Operação Aponta Conexões Criminosas
A recente operação da Delegacia de Defesa dos Serviços Delegados (DDSD) teve como alvo um esquema de furto de combustíveis que resultou em danos ultrapassando R$ 6 milhões. Até o momento, seis pessoas foram detidas em conexão com os ilícitos. Os Garcia, uma família notoriamente ligada à contravenção e ao carnaval carioca, já enfrentou episódios de violência ao longo das últimas décadas, sendo alvo de atentados. O haras investigado pertence a Shanna e Tamara, filhas de Waldomiro Paes Garcia, o Maninho, ex-patrono da escola de samba Salgueiro, e encontra-se arrendado.
As investigações indicam que as perfurações nos dutos da Transpetro ocorriam no interior do haras, porém, até esta quinta-feira, não havia mandados de prisão contra membros da família, pois a polícia ainda não conseguiu comprovar que eles possuíam conhecimento das atividades ilegais que estavam sendo realizadas em suas terras. Entre os suspeitos do furto estão os atuais arrendatários da propriedade.
Identificação dos Detidos
Os indivíduos detidos na operação são:
- Caio Victor Soares Diniz Ferreira
- Elton Félix de Oliveira
- Jairo Lopes Claro
- Leandro Ferreira de Oliveira
- Patrick Teixeira Vidal
- Washington Tavares de Oliveira
Através das investigações, a polícia destacou que, embora as atividades ilícitas tenham ocorrido dentro do haras, não havia mandados contra ninguém da família Garcia até o momento — uma situação que poderá mudar à medida que mais evidências forem reunidas.
Ação Multidimensional
Com o apoio do Grupo de Atuação Especializada de Combate ao Crime Organizado (Gaeco/MPRJ), agentes da DDSD cumpriram 13 mandados de prisão e 16 de busca e apreensão em diversos estados, incluindo Rio de Janeiro, São Paulo, Minas Gerais, Espírito Santo, Paraná e Santa Catarina. O início da operação ocorreu em 2024, após a prisão em flagrante de um suspeito por furto de petróleo dentro da Fazenda Garcia.
O delegado Pedro Brasil enfatizou: “A partir dessa prisão, conseguimos desbaratar uma extensa organização criminosa dedicada à extração ilegal desse material”. Essa afirmação revela a complexidade da operação e a extensão da rede criminosa que estava em atividade.
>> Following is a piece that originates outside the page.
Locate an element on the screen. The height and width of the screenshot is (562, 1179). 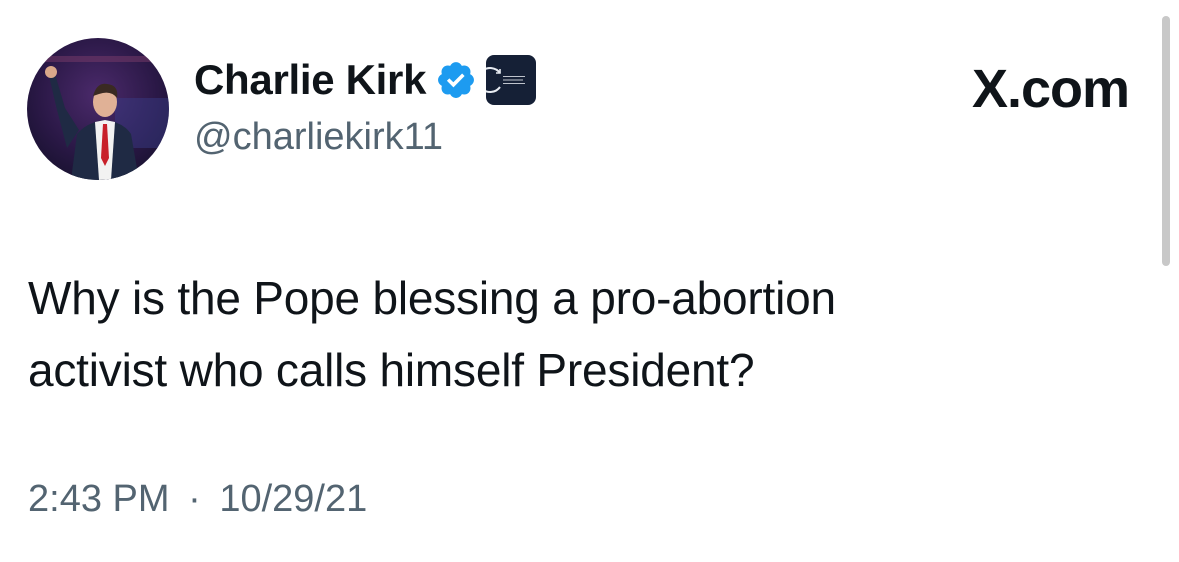
author-handle: @charliekirk11 is located at coordinates (318, 138).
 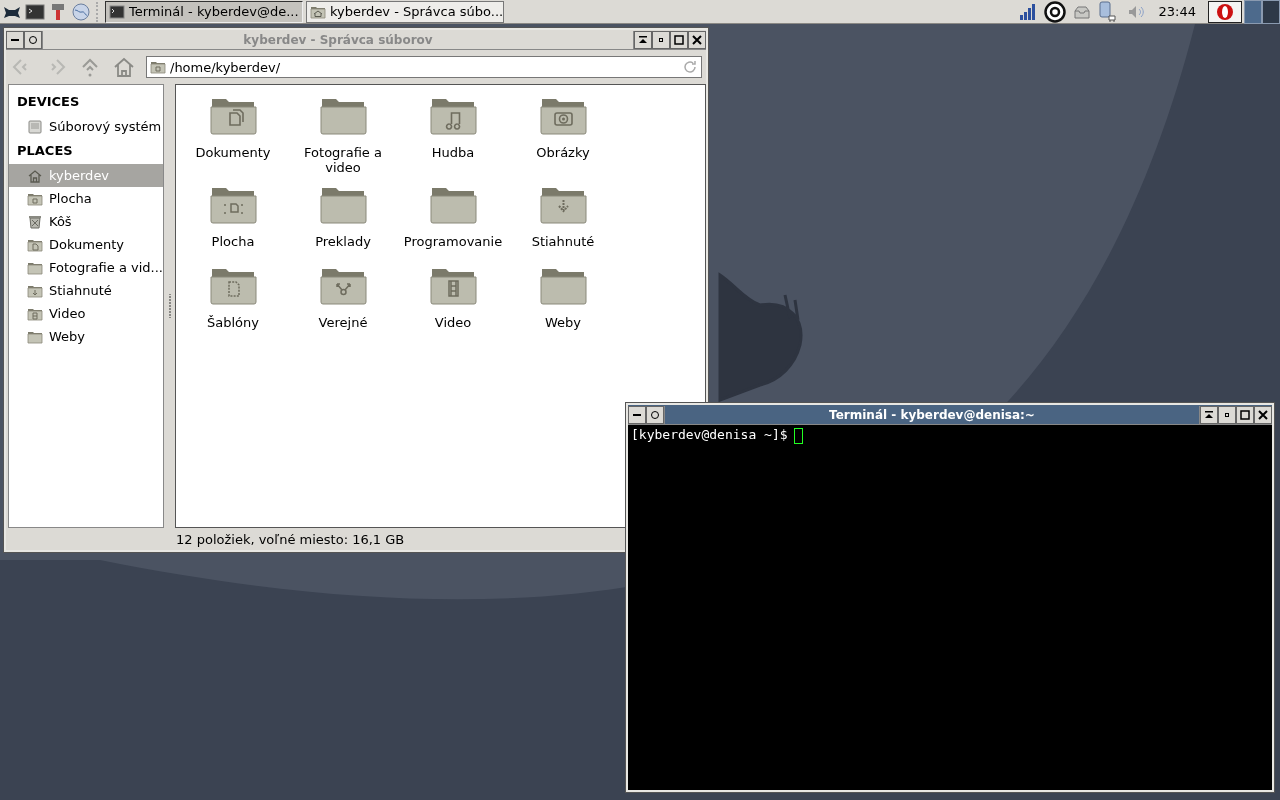 I want to click on clock: 23:44, so click(x=1177, y=12).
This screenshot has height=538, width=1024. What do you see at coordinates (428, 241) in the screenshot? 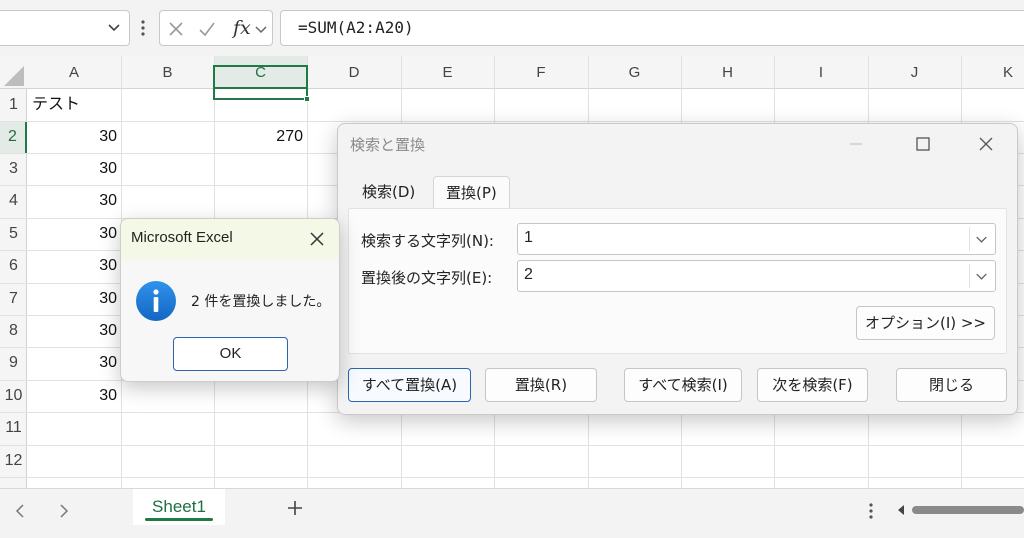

Detalhes do Esquema Criminoso
As investigações revelaram que o grupo criminoso possuía uma estrutura operacional bem definida, com divisão de funções, hierarquia e articulação entre estados. O ciclo do crime iniciava-se com a perfuração clandestina do duto, seguida pela proteção armada do local ilegal. Posteriormente, o petróleo era rapidamente carregado em caminhões-tanque que se utilizavam de rotas interestaduais para escoar a mercadoria.
De acordo com a DDSD, “o insumo era comercializado com notas fiscais falsas, emitidas por empresas de fachada”, um golpe que demonstra a sofisticação e audácia da organização. Durante a operação, um galpão onde os combustíveis eram armazenados foi identificado e lacrado pela polícia.
Histórico de Violência
Shanna Garcia, uma das herdeiras do haras, tem um histórico de violência familiar. Ela foi alvo de disparos em frente a um shopping na Avenida das Américas, no Recreio dos Bandeirantes, em outubro de 2019. Tragicamente, sua família já perdeu várias figuras importantes em episódios violentos: seu pai, Waldomiro Paes Garcia, conhecido como Maninho, foi assassinado em 2004; seu irmão, Myro Garcia, foi morto em 2017; e seu primeiro marido, José Luiz de Barros Lopes, o Zé Personal, foi executado em 2011. Esses eventos destacam não apenas a vulnerabilidade da família, mas também a gravidade da criminalidade envolvendo a contravenção no Rio de Janeiro.